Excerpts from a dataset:
:::::

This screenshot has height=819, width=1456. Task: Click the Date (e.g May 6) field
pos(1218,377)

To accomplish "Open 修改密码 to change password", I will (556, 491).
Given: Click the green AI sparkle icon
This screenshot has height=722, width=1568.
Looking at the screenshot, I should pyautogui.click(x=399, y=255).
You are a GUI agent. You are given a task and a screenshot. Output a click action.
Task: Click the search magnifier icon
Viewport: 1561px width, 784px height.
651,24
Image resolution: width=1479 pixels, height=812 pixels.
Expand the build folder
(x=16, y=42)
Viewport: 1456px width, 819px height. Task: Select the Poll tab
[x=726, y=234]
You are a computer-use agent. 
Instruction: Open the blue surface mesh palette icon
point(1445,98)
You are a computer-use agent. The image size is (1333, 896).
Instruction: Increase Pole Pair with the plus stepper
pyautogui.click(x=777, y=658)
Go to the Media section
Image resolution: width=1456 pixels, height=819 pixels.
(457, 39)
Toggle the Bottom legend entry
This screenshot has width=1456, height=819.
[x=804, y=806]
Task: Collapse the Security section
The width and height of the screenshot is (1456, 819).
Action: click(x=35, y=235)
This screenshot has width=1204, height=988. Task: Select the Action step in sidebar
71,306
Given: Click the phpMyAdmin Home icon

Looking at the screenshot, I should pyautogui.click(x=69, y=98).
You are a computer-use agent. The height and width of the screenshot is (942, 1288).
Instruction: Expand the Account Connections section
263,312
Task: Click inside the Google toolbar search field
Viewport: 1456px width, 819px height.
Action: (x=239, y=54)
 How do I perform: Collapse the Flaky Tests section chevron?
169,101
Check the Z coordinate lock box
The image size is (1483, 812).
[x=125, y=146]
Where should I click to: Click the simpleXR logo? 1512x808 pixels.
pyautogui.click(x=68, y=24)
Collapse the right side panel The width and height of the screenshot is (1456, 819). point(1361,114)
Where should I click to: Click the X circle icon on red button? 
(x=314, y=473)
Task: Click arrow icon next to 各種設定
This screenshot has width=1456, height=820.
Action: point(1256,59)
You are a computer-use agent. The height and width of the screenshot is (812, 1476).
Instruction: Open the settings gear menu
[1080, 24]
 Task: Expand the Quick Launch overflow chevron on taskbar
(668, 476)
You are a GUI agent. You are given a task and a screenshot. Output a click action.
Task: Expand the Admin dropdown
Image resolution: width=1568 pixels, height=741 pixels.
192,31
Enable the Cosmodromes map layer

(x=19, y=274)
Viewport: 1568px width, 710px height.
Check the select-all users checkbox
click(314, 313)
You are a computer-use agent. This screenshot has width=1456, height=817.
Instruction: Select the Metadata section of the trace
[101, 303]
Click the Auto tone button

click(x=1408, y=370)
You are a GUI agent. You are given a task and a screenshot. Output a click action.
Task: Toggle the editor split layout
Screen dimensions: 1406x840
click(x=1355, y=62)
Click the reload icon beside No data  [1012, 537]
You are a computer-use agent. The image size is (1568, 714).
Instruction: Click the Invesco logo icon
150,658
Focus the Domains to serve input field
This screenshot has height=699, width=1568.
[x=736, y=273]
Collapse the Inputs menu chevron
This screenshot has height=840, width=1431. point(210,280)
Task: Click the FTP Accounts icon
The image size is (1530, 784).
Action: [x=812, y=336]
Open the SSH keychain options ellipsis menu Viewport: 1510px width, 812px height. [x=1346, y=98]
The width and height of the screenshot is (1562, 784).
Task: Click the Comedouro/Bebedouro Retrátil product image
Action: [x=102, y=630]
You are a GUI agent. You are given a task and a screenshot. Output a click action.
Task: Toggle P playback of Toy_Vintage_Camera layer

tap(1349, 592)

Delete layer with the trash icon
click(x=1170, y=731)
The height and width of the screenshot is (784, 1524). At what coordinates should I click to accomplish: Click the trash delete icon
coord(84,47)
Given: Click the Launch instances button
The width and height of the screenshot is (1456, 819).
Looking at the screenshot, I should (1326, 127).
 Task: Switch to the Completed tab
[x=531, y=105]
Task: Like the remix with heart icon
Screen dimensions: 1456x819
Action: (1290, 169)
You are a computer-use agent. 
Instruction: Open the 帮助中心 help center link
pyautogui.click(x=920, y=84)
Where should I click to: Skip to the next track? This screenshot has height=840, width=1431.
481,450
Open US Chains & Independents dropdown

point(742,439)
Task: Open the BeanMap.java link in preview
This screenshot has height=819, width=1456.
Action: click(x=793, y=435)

:::::

» **WHAT YOU HAVE TO DO**
Only one number is expected: the count of lines above that contain the string "search".

» **YOUR RESPONSE**
2